GLT1-eGFP expressing astrocytes underwent apoptosis following SCI. Section from injured spinal cord were triple-labeled for the astrocyte marker GFAP, the apoptosis marker cleaved caspase-3, and eGFP (A). At 4 days following injury, thoracic spinal cord sections from BAC-GLT1-eGFP mice were also double labeled with cleaved caspase-3 and the apoptotic marker TUNEL (B).

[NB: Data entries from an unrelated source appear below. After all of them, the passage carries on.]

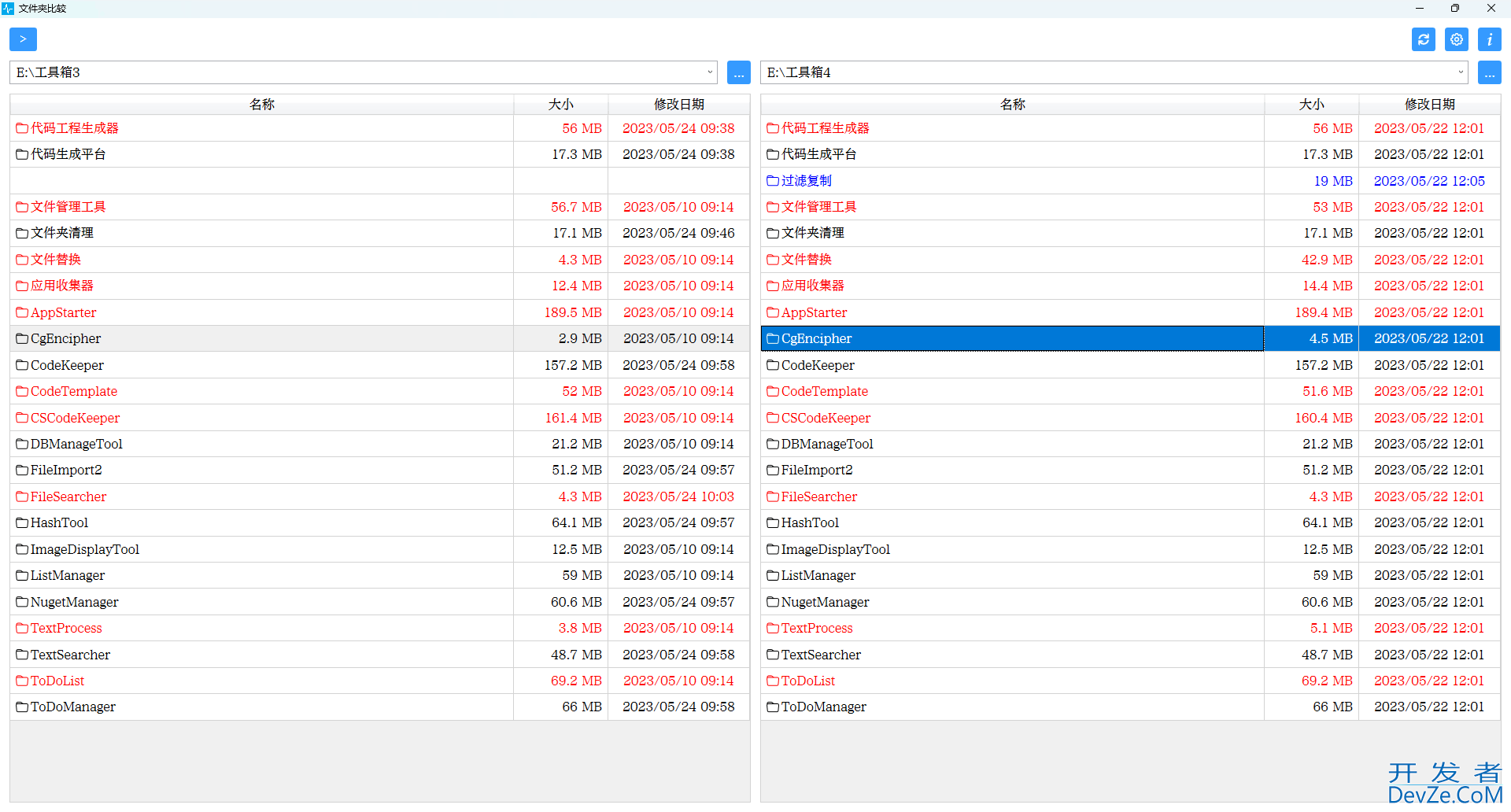Expand the left folder path dropdown
Image resolution: width=1511 pixels, height=812 pixels.
point(709,72)
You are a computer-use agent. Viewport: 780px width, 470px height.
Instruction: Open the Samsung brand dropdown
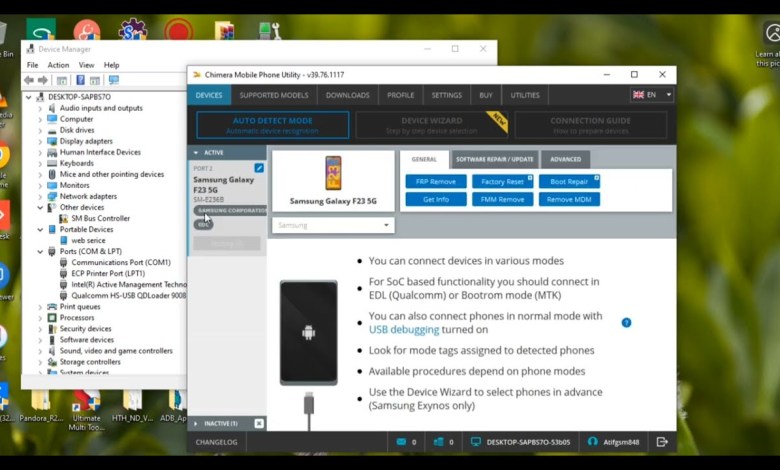(333, 226)
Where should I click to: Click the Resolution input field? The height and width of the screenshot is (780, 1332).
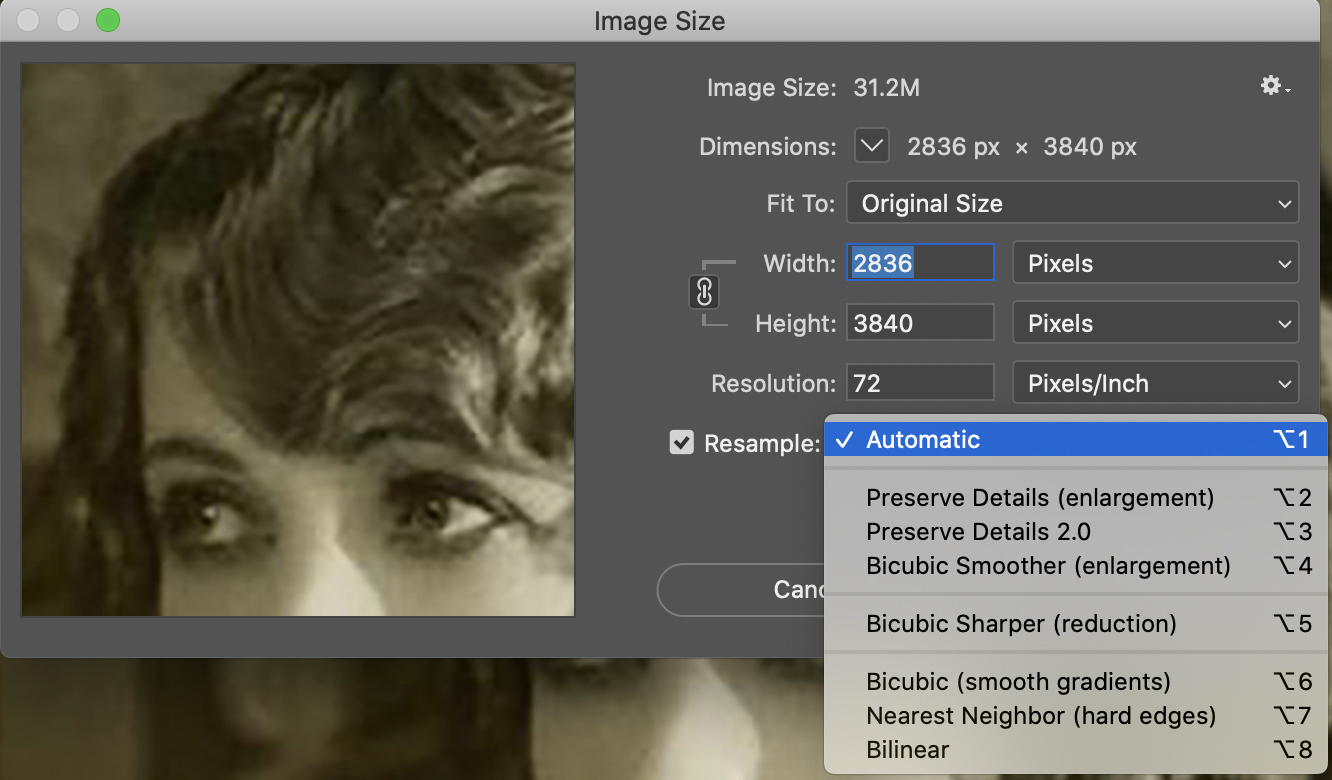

A control section from injured spinal cord shows positive TUNEL staining (C), as well as negative staining for cleaved caspase-3 in the same section when primary antibody for cleaved capsase-3 was omitted (C′). In uninjured spinal cord, rare apoptotic caspase-3⁺ cells were observed (D). At 4 days after injury, there was a large increase in the numbers of apoptotic caspase-3⁺ cells in dorsal column white matter, both at the epicenter and in adjacent intact spinal cord (D). Approximately 20–30% of the apoptotic caspase-3⁺ cells were GFAP⁺ astrocytes (D,E). GFAP⁺/eGFP⁺ astrocytes that were caspase-3⁺ were noted both at the epicenter (A) and in adjacent intact spinal cord following SCI but constituted only a small portion of the apoptotic cells (D,F). Nevertheless, approximately 10–20% of eGFP⁺ cells at 4 days postinjury in the dorsal column white matter were caspase-3⁺ (D,G). In A, arrows denote caspase-3⁺/GFAP⁺/GLT1-eGFP⁺ cells, and arrowheads denote caspase-3⁻/GFAP⁺/GLT1-eGFP⁺ cells. In B, arrows denote TUNEL⁺/caspase-3⁺/GLT1-eGFP⁺ cells. Arrowheads denote TUNEL⁻/caspase-3⁻/GLT1-eGFP⁺ cells, and asterisks denote apoptotic TUNEL⁺/caspase-3⁺ cells that are not GLT1-eGFP⁺. Scale bars = 50 μm.

Fig. 8.

Gray matter changes in astrocyte GLT1 expression, proliferation, and apoptosis following SCI. In ventral gray matter at 4 days postinjury, increased numbers of GFAP⁺ (A) and Ki67⁺ (D) cells were noted at both contusion epicenter and adjacent intact spinal cord. A large proportion of these additional GFAP⁺ cells did not express GLT1-eGFP (A,B), but GLT1-eGFP expression was still mostly restricted to GFAP⁺ astrocytes (C). Many of the dividing Ki67⁺ cells were GFAP⁺ astrocytes (D,E), both at contusion epicenter and in adjacent intact spinal cord. Only a small percentage of dividing Ki67⁺ cells was GLT1-eGFP⁺ (F,G). Finally, a significant increase in apoptotic cleaved caspase-3⁺ cells was observed following SCI, both at contusion epicenter and in adjacent intact spinal cord (H). A proportion of apoptotic cells was GFAP⁺ (I) and GLT1-eGFP-expressing (J,K) astrocytes.